• REQUEST
Please copy out every line of the material below, word for word and without changes.

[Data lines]

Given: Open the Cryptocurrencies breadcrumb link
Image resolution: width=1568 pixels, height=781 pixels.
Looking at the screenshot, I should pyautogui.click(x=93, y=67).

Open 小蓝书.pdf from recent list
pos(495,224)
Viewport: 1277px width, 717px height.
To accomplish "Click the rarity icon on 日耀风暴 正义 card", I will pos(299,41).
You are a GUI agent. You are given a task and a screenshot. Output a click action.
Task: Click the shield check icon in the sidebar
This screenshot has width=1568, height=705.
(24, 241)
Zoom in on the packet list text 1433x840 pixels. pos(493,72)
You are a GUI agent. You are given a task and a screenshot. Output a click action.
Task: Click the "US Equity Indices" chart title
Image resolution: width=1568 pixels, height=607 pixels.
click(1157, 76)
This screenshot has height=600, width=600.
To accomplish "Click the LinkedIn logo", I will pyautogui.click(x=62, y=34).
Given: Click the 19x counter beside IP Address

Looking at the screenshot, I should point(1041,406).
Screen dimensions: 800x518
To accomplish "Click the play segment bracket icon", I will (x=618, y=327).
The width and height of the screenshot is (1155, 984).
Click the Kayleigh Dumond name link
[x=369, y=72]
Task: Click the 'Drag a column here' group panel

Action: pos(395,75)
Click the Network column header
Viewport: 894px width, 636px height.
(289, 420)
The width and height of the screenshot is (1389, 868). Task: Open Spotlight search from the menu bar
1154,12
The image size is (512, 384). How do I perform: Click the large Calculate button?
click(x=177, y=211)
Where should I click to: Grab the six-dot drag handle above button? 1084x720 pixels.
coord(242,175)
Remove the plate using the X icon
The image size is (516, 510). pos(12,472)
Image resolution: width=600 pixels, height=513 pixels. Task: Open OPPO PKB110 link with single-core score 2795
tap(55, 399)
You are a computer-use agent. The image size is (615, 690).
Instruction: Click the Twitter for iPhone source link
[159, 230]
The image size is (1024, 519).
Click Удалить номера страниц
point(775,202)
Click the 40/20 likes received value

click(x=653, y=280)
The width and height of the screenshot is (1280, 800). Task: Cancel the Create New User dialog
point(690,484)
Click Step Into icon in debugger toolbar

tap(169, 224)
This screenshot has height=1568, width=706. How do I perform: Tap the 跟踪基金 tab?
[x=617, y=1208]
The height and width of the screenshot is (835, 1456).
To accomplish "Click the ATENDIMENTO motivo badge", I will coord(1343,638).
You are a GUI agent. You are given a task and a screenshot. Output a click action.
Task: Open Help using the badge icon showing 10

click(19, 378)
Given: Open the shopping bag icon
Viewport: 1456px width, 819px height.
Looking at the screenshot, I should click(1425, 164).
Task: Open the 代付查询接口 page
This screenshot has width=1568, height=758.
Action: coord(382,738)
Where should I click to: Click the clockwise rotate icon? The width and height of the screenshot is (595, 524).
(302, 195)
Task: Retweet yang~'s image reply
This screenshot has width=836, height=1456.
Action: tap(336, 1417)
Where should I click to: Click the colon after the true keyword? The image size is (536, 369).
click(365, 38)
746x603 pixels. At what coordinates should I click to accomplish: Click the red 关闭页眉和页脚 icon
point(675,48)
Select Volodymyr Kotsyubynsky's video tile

• OUTPUT BELOW
Given: Open the Cryptocurrencies breadcrumb link
Image resolution: width=1568 pixels, height=781 pixels.
Looking at the screenshot, I should pyautogui.click(x=93, y=67).

Open 小蓝书.pdf from recent list
pos(495,224)
Viewport: 1277px width, 717px height.
To accomplish "Click the rarity icon on 日耀风暴 正义 card", I will pos(299,41).
You are a GUI agent. You are given a task and a screenshot. Output a click action.
Task: Click the shield check icon in the sidebar
This screenshot has width=1568, height=705.
(24, 241)
Zoom in on the packet list text 1433x840 pixels. pos(493,72)
You are a GUI agent. You are given a task and a screenshot. Output a click action.
Task: Click the "US Equity Indices" chart title
Image resolution: width=1568 pixels, height=607 pixels.
click(1157, 76)
This screenshot has height=600, width=600.
To accomplish "Click the LinkedIn logo", I will pyautogui.click(x=62, y=34).
Given: Click the 19x counter beside IP Address

Looking at the screenshot, I should point(1041,406).
Screen dimensions: 800x518
To accomplish "Click the play segment bracket icon", I will (x=618, y=327).
The width and height of the screenshot is (1155, 984).
Click the Kayleigh Dumond name link
[x=369, y=72]
Task: Click the 'Drag a column here' group panel

Action: pos(395,75)
Click the Network column header
Viewport: 894px width, 636px height.
(289, 420)
The width and height of the screenshot is (1389, 868). Task: Open Spotlight search from the menu bar
1154,12
The image size is (512, 384). How do I perform: Click the large Calculate button?
click(x=177, y=211)
Where should I click to: Grab the six-dot drag handle above button? 1084x720 pixels.
coord(242,175)
Remove the plate using the X icon
The image size is (516, 510). pos(12,472)
Image resolution: width=600 pixels, height=513 pixels. Task: Open OPPO PKB110 link with single-core score 2795
tap(55, 399)
You are a computer-use agent. The image size is (615, 690).
Instruction: Click the Twitter for iPhone source link
[159, 230]
The image size is (1024, 519).
Click Удалить номера страниц
point(775,202)
Click the 40/20 likes received value

click(x=653, y=280)
The width and height of the screenshot is (1280, 800). Task: Cancel the Create New User dialog
point(690,484)
Click Step Into icon in debugger toolbar

tap(169, 224)
This screenshot has height=1568, width=706. How do I perform: Tap the 跟踪基金 tab?
[x=617, y=1208]
The height and width of the screenshot is (835, 1456).
To accomplish "Click the ATENDIMENTO motivo badge", I will coord(1343,638).
You are a GUI agent. You are given a task and a screenshot. Output a click action.
Task: Open Help using the badge icon showing 10

click(19, 378)
Given: Open the shopping bag icon
Viewport: 1456px width, 819px height.
Looking at the screenshot, I should click(1425, 164).
Task: Open the 代付查询接口 page
This screenshot has width=1568, height=758.
Action: coord(382,738)
Where should I click to: Click the clockwise rotate icon? The width and height of the screenshot is (595, 524).
(302, 195)
Task: Retweet yang~'s image reply
This screenshot has width=836, height=1456.
Action: tap(336, 1417)
Where should I click to: Click the colon after the true keyword? The image size is (536, 369).
click(365, 38)
746x603 pixels. At what coordinates should I click to accomplish: Click the red 关闭页眉和页脚 icon
point(675,48)
Select Volodymyr Kotsyubynsky's video tile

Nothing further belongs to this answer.